Она погладила Гейба по спине, и он воспринял это как знак прощения за то, что заставил ее понервничать в больнице. Необходимость убивать хищников была сильнейшим императивом, проигнорировать который он не мог.
Гейб знал все свои достоинства и недостатки. Осознавал, что создан наносить серьезный ущерб. Понимал, что умеет уничтожать хищников пачками. Может, не тех, кто убил его брата, и не тех, по чьей вине Эмерсон, избитая, рыдала у него на руках. Но умрут другие.
Гейб вспомнил то кошмарное крушение, когда пришел в себя и понял, что она пропала. Он крепче сжал Эмерсон в объятиях. Все из Отряда Ада были ранены, бежали из тыла врага, и Гейб понятия не имел, жива ли она.
Пока не увидел ее стоящей на коленях, в грязи, перед лидером хищников. Отряд Ада продолжил сражаться, и Гейб вывел Эмерсон оттуда. Он очень не любил видеть женские слезы, а ее душераздирающие рыдания почти сломили его в ту ночь.
Да, Гейб знал, в чем был хорош. Убийство. Армия Коалиции убедилась в этом, сначала обучив его, а потом проведя экспериментальные улучшения.
Также он знал, что плохо ладит с людьми, особенно с женщинами. В прошлом, когда ему требовалась одна из них, все сводилось к жесткому быстрому траху, после которого он сразу же уходил. Большинство людей избегли Гейба. Они знали, что он опасен, ощущали это, как мелкие животные ощущают присутствие хищника, и его это устраивало.
Но доктор Грин никогда не видела в нем ничего подобного.
На минуту Гейб задумался о том, чтобы остаться в ее руках и спать подле нее.
Возможно, немного поговорить.
Вот только он знал, что не может этого сделать.

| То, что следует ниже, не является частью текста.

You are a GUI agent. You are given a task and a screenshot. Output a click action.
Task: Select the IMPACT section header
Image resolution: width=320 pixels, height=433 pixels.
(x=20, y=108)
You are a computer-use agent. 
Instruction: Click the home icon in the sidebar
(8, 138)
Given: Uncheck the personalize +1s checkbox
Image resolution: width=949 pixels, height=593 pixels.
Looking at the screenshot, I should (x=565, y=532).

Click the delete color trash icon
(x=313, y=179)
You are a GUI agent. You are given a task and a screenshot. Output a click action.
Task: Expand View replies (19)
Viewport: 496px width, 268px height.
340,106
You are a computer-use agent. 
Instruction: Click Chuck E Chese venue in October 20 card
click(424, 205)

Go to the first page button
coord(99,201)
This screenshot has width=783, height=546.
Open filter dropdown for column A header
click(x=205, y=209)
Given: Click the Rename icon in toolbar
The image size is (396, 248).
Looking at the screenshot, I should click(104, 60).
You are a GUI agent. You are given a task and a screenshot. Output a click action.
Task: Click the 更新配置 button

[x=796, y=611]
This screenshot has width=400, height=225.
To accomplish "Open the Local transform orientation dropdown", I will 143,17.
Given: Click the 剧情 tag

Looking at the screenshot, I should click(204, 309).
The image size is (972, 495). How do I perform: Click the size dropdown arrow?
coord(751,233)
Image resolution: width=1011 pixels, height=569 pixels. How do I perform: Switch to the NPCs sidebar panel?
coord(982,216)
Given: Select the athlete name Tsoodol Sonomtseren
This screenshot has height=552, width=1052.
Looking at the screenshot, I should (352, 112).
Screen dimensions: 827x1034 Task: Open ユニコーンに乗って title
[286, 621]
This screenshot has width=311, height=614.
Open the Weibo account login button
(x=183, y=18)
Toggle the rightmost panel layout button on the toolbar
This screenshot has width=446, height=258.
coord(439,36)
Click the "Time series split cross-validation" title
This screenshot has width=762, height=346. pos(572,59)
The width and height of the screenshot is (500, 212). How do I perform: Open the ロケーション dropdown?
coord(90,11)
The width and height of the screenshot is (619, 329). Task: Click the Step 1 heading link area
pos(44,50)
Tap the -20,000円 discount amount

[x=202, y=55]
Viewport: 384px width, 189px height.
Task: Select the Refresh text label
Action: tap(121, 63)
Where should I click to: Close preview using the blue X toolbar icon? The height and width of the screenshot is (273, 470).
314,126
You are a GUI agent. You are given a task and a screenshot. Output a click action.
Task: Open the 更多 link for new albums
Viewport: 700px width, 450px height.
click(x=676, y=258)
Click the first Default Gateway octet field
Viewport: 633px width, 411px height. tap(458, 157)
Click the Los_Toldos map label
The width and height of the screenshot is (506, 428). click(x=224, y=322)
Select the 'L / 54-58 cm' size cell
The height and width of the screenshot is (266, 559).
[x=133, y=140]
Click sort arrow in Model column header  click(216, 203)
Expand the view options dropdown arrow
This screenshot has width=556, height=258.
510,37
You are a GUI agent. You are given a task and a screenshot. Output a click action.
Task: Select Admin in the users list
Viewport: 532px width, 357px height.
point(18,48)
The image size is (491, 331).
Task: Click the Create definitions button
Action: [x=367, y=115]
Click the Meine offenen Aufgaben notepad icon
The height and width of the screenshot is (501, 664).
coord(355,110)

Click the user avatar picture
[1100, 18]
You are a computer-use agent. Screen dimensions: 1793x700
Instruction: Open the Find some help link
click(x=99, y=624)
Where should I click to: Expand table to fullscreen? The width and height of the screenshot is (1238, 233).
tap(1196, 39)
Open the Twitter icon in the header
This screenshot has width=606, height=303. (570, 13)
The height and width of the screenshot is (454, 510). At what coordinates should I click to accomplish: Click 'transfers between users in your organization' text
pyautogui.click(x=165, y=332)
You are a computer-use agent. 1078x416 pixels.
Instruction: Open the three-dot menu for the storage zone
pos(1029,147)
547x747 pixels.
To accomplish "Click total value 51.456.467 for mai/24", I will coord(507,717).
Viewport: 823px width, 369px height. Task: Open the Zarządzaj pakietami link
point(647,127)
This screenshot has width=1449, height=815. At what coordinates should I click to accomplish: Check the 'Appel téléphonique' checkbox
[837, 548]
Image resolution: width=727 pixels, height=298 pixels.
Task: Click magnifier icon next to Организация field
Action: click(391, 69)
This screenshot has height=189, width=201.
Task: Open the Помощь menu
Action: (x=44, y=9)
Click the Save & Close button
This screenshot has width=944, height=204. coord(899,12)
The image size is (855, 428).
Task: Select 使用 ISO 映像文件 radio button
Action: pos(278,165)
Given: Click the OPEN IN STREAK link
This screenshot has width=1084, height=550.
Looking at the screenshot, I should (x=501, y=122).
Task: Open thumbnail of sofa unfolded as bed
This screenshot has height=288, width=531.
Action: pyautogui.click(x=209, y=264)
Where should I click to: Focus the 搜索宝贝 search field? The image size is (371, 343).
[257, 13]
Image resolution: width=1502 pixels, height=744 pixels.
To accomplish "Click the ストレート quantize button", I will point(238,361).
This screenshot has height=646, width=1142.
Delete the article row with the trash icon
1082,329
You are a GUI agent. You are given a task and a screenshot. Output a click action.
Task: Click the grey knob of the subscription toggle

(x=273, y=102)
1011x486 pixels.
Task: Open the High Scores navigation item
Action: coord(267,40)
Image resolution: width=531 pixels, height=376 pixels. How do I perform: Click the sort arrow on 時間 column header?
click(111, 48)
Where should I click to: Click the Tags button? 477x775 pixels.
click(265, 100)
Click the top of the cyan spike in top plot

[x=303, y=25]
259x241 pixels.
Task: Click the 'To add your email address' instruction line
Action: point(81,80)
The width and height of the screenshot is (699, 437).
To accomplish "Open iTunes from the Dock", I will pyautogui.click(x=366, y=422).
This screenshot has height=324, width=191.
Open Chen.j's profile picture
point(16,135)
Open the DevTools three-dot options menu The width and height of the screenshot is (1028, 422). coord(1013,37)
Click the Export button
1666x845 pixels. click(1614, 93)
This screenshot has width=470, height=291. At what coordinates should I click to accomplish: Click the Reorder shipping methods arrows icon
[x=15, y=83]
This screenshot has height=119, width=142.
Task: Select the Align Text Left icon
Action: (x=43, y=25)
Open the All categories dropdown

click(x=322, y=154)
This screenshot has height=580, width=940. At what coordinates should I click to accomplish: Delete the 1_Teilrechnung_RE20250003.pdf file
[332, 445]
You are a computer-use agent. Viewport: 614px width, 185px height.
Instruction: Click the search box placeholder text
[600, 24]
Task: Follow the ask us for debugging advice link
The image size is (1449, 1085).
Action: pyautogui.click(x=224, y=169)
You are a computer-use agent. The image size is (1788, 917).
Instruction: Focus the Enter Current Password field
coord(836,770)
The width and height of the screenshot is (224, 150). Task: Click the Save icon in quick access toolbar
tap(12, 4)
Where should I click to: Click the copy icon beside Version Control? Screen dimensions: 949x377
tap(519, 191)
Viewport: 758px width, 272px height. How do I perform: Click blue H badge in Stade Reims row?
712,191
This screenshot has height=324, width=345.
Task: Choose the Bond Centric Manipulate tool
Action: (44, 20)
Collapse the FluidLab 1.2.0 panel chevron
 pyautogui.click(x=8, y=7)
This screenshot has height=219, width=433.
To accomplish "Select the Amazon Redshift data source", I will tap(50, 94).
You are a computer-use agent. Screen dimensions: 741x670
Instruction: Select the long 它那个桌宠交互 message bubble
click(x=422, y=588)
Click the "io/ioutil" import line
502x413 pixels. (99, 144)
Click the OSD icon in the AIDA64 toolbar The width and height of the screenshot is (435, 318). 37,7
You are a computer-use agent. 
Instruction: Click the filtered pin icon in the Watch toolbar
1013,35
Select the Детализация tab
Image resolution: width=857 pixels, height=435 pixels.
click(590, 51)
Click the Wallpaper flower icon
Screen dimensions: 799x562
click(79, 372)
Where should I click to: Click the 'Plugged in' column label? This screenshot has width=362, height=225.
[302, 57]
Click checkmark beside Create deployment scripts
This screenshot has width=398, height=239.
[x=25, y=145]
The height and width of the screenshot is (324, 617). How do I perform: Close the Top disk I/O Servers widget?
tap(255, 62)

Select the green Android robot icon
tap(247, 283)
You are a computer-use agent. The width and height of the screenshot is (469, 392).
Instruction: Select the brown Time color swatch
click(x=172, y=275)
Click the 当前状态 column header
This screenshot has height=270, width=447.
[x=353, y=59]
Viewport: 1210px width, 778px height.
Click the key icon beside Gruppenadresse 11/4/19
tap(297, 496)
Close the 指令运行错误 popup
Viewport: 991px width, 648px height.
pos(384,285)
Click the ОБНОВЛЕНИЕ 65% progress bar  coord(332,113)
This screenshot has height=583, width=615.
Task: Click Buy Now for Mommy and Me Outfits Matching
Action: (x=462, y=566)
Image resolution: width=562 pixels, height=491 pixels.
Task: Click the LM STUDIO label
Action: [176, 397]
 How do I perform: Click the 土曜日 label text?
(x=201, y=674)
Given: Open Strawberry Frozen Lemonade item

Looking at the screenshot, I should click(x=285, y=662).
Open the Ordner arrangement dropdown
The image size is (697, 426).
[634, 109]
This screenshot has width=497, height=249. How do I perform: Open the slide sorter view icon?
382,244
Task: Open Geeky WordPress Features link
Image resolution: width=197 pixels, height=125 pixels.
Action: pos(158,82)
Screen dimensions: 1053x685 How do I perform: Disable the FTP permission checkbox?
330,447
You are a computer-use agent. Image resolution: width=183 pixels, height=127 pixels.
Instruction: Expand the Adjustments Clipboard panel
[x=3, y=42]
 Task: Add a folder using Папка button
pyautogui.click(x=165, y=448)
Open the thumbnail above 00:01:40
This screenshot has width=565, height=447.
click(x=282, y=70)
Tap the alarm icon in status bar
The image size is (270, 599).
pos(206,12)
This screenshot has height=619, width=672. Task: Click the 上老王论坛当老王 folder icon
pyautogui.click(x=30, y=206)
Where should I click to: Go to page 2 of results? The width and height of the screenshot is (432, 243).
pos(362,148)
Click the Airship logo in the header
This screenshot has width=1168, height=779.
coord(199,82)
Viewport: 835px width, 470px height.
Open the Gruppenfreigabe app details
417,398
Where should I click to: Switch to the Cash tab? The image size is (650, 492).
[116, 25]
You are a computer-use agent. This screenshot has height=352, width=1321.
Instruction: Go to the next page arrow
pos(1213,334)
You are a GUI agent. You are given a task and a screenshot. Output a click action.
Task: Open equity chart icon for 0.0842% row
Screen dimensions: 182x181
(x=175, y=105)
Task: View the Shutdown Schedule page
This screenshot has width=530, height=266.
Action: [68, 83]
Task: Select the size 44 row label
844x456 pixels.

Отпустив Эмерсон, Гейб встал с кровати. Он был опасным и антиобщественным. Доктору Грин не нужно, чтобы он портил ей жизнь. Если бы у него были яйца, он бы не крался обратно к ней в постель. Заканчивая одеваться, Гейб чувствовал на себе ее взгляд. Он ничего не сказал. А что тут скажешь? Для нее будет безопаснее, если эта… запутанная ситуация не усугубится.
Ему не стоило возвращаться, но он знал, что ничего не может с собой поделать. Когда боль внутри собиралась в уродливый шар, становившийся слишком большим, чтобы с ним можно было дышать, все всегда заканчивалось здесь. В руках Эмерсон.
Гейб развернулся, чтобы уйти, и до него донесся ее вздох.
— Гейб.
Он помедлил, но все же пошел прочь. Он бы не остался. Просто не мог. В любом случае, Эмерсон никогда его об этом не просила.
***
Эмерсон осталась обнаженной лежать в темноте, ощущая исходящий от кожи запах секса и сохнущее на бедрах семя Гейба. При звуке закрывающейся входной двери она закрыла глаза.
Эмерсон чувствовала…Боже, она сама не знала, что именно. Грусть, злость, растерянность.